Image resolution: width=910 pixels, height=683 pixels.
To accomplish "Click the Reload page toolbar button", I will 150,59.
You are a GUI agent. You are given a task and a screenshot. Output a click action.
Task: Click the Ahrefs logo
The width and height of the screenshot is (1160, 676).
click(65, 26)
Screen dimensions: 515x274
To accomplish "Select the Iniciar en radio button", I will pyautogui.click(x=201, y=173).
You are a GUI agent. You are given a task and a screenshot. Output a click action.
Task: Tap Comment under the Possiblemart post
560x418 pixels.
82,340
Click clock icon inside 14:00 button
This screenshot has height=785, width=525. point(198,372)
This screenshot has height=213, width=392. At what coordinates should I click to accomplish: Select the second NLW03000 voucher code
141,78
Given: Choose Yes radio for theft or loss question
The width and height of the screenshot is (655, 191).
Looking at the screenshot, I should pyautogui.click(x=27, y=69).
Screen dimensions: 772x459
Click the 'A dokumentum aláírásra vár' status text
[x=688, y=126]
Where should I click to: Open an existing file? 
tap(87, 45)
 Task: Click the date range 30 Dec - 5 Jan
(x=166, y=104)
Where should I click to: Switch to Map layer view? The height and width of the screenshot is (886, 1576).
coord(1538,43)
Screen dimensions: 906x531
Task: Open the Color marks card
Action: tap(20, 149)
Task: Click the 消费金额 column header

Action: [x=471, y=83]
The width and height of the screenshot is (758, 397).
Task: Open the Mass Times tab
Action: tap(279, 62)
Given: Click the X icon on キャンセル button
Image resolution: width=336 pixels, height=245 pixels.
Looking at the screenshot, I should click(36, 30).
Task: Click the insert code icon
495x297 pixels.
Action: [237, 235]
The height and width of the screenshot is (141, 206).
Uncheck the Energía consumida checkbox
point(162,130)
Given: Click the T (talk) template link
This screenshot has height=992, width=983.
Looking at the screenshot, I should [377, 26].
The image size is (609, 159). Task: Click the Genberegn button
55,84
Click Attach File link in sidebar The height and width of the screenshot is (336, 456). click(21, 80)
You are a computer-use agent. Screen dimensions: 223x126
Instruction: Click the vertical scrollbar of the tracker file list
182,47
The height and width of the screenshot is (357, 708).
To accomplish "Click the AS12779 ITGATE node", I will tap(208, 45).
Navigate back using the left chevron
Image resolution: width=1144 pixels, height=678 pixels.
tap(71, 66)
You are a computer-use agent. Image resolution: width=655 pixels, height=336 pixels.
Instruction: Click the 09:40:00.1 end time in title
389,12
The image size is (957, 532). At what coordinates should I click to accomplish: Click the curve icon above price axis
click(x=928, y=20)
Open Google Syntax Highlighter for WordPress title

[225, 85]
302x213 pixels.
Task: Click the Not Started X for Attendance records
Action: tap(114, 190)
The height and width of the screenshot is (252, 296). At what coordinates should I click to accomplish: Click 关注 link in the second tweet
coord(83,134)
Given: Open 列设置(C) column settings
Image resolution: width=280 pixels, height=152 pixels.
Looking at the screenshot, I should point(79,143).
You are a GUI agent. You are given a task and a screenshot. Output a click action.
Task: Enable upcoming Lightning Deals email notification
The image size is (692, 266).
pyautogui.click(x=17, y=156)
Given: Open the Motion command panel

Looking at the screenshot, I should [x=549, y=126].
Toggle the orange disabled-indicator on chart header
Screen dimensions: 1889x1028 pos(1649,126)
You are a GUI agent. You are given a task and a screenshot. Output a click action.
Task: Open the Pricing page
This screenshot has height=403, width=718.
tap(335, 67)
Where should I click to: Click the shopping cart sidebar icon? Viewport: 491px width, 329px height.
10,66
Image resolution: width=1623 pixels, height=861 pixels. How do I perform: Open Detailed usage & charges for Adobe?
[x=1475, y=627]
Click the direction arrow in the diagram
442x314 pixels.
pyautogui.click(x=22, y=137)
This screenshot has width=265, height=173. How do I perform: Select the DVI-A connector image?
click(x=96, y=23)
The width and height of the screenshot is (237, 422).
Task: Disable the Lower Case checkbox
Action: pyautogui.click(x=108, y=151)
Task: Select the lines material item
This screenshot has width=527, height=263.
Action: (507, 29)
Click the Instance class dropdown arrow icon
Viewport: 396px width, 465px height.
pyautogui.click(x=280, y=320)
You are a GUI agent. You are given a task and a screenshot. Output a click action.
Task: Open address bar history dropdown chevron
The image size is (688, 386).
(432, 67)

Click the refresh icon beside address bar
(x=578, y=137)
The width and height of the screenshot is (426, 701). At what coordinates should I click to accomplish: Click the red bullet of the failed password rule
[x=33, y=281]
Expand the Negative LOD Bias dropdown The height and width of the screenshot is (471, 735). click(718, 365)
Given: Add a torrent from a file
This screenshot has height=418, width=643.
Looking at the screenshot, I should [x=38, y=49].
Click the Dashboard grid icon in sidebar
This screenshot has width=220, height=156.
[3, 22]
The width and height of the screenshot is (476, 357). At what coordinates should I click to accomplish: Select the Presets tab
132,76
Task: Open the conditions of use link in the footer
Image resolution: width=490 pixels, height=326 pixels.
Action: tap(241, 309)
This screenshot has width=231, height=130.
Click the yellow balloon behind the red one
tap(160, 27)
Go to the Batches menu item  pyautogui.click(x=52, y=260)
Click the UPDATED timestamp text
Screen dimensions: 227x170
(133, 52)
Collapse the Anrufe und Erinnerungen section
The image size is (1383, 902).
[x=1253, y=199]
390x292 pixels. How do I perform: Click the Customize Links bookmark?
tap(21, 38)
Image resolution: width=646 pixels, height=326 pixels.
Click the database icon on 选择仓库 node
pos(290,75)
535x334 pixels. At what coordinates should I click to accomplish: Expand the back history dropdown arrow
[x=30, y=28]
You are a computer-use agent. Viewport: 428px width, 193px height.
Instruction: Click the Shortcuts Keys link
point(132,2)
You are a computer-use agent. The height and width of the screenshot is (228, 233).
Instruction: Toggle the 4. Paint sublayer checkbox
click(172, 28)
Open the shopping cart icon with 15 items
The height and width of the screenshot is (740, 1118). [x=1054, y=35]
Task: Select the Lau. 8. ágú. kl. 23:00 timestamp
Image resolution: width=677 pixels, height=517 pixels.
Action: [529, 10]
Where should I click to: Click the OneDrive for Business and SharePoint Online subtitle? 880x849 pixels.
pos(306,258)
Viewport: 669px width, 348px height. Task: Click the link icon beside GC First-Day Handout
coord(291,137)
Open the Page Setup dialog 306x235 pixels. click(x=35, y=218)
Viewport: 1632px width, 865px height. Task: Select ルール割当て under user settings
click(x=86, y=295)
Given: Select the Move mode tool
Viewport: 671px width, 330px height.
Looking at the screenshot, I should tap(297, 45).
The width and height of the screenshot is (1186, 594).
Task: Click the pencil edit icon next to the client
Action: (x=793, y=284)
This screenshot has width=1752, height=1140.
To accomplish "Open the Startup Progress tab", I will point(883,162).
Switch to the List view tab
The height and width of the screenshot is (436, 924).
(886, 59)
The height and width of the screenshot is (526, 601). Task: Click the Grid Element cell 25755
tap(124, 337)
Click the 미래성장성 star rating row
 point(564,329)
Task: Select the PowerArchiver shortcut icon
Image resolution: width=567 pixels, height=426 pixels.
• • • • • • •
Goal: Reproduce every row above, swapping out "GUI agent" for "desktop agent" wherever it occurs. Leave everything else unchanged.

Response below:
Image resolution: width=910 pixels, height=683 pixels.
To accomplish "Click the Reload page toolbar button", I will 150,59.
You are a desktop agent. You are given a task and a screenshot. Output a click action.
Task: Click the Ahrefs logo
The width and height of the screenshot is (1160, 676).
click(65, 26)
Screen dimensions: 515x274
To accomplish "Select the Iniciar en radio button", I will pyautogui.click(x=201, y=173).
You are a desktop agent. You are given a task and a screenshot. Output a click action.
Task: Tap Comment under the Possiblemart post
560x418 pixels.
82,340
Click clock icon inside 14:00 button
This screenshot has height=785, width=525. point(198,372)
This screenshot has height=213, width=392. At what coordinates should I click to accomplish: Select the second NLW03000 voucher code
141,78
Given: Choose Yes radio for theft or loss question
The width and height of the screenshot is (655, 191).
Looking at the screenshot, I should pyautogui.click(x=27, y=69).
Screen dimensions: 772x459
Click the 'A dokumentum aláírásra vár' status text
[x=688, y=126]
Where should I click to: Open an existing file? 
tap(87, 45)
 Task: Click the date range 30 Dec - 5 Jan
(x=166, y=104)
Where should I click to: Switch to Map layer view? The height and width of the screenshot is (886, 1576).
coord(1538,43)
Screen dimensions: 906x531
Task: Open the Color marks card
Action: tap(20, 149)
Task: Click the 消费金额 column header

Action: [x=471, y=83]
The width and height of the screenshot is (758, 397).
Task: Open the Mass Times tab
Action: tap(279, 62)
Given: Click the X icon on キャンセル button
Image resolution: width=336 pixels, height=245 pixels.
Looking at the screenshot, I should click(36, 30).
Task: Click the insert code icon
495x297 pixels.
Action: [237, 235]
The height and width of the screenshot is (141, 206).
Uncheck the Energía consumida checkbox
point(162,130)
Given: Click the T (talk) template link
This screenshot has height=992, width=983.
Looking at the screenshot, I should [377, 26].
The image size is (609, 159). Task: Click the Genberegn button
55,84
Click Attach File link in sidebar The height and width of the screenshot is (336, 456). click(21, 80)
You are a computer-use agent. Screen dimensions: 223x126
Instruction: Click the vertical scrollbar of the tracker file list
182,47
The height and width of the screenshot is (357, 708).
To accomplish "Click the AS12779 ITGATE node", I will tap(208, 45).
Navigate back using the left chevron
Image resolution: width=1144 pixels, height=678 pixels.
tap(71, 66)
You are a computer-use agent. Image resolution: width=655 pixels, height=336 pixels.
Instruction: Click the 09:40:00.1 end time in title
389,12
The image size is (957, 532). At what coordinates should I click to accomplish: Click the curve icon above price axis
click(x=928, y=20)
Open Google Syntax Highlighter for WordPress title

[225, 85]
302x213 pixels.
Task: Click the Not Started X for Attendance records
Action: tap(114, 190)
The height and width of the screenshot is (252, 296). At what coordinates should I click to accomplish: Click 关注 link in the second tweet
coord(83,134)
Given: Open 列设置(C) column settings
Image resolution: width=280 pixels, height=152 pixels.
Looking at the screenshot, I should point(79,143).
You are a desktop agent. You are given a task and a screenshot. Output a click action.
Task: Enable upcoming Lightning Deals email notification
The image size is (692, 266).
pyautogui.click(x=17, y=156)
Given: Open the Motion command panel

Looking at the screenshot, I should [x=549, y=126].
Toggle the orange disabled-indicator on chart header
Screen dimensions: 1889x1028 pos(1649,126)
You are a desktop agent. You are given a task and a screenshot. Output a click action.
Task: Open the Pricing page
This screenshot has height=403, width=718.
tap(335, 67)
Where should I click to: Click the shopping cart sidebar icon? Viewport: 491px width, 329px height.
10,66
Image resolution: width=1623 pixels, height=861 pixels. How do I perform: Open Detailed usage & charges for Adobe?
[x=1475, y=627]
Click the direction arrow in the diagram
442x314 pixels.
pyautogui.click(x=22, y=137)
This screenshot has width=265, height=173. How do I perform: Select the DVI-A connector image?
click(x=96, y=23)
The width and height of the screenshot is (237, 422).
Task: Disable the Lower Case checkbox
Action: pyautogui.click(x=108, y=151)
Task: Select the lines material item
This screenshot has width=527, height=263.
Action: (507, 29)
Click the Instance class dropdown arrow icon
Viewport: 396px width, 465px height.
pyautogui.click(x=280, y=320)
You are a desktop agent. You are given a task and a screenshot. Output a click action.
Task: Open address bar history dropdown chevron
The image size is (688, 386).
(432, 67)

Click the refresh icon beside address bar
(x=578, y=137)
The width and height of the screenshot is (426, 701). At what coordinates should I click to accomplish: Click the red bullet of the failed password rule
[x=33, y=281]
Expand the Negative LOD Bias dropdown The height and width of the screenshot is (471, 735). click(718, 365)
Given: Add a torrent from a file
This screenshot has height=418, width=643.
Looking at the screenshot, I should [x=38, y=49].
Click the Dashboard grid icon in sidebar
This screenshot has width=220, height=156.
[3, 22]
The width and height of the screenshot is (476, 357). At what coordinates should I click to accomplish: Select the Presets tab
132,76
Task: Open the conditions of use link in the footer
Image resolution: width=490 pixels, height=326 pixels.
Action: tap(241, 309)
This screenshot has width=231, height=130.
Click the yellow balloon behind the red one
tap(160, 27)
Go to the Batches menu item  pyautogui.click(x=52, y=260)
Click the UPDATED timestamp text
Screen dimensions: 227x170
(133, 52)
Collapse the Anrufe und Erinnerungen section
The image size is (1383, 902).
[x=1253, y=199]
390x292 pixels. How do I perform: Click the Customize Links bookmark?
tap(21, 38)
Image resolution: width=646 pixels, height=326 pixels.
Click the database icon on 选择仓库 node
pos(290,75)
535x334 pixels. At what coordinates should I click to accomplish: Expand the back history dropdown arrow
[x=30, y=28]
You are a computer-use agent. Viewport: 428px width, 193px height.
Instruction: Click the Shortcuts Keys link
point(132,2)
You are a computer-use agent. The height and width of the screenshot is (228, 233).
Instruction: Toggle the 4. Paint sublayer checkbox
click(172, 28)
Open the shopping cart icon with 15 items
The height and width of the screenshot is (740, 1118). [x=1054, y=35]
Task: Select the Lau. 8. ágú. kl. 23:00 timestamp
Image resolution: width=677 pixels, height=517 pixels.
Action: [529, 10]
Where should I click to: Click the OneDrive for Business and SharePoint Online subtitle? 880x849 pixels.
pos(306,258)
Viewport: 669px width, 348px height. Task: Click the link icon beside GC First-Day Handout
coord(291,137)
Open the Page Setup dialog 306x235 pixels. click(x=35, y=218)
Viewport: 1632px width, 865px height. Task: Select ルール割当て under user settings
click(x=86, y=295)
Given: Select the Move mode tool
Viewport: 671px width, 330px height.
Looking at the screenshot, I should tap(297, 45).
The width and height of the screenshot is (1186, 594).
Task: Click the pencil edit icon next to the client
Action: (x=793, y=284)
This screenshot has width=1752, height=1140.
To accomplish "Open the Startup Progress tab", I will point(883,162).
Switch to the List view tab
The height and width of the screenshot is (436, 924).
(886, 59)
The height and width of the screenshot is (526, 601). Task: Click the Grid Element cell 25755
tap(124, 337)
Click the 미래성장성 star rating row
 point(564,329)
Task: Select the PowerArchiver shortcut icon
Image resolution: width=567 pixels, height=426 pixels.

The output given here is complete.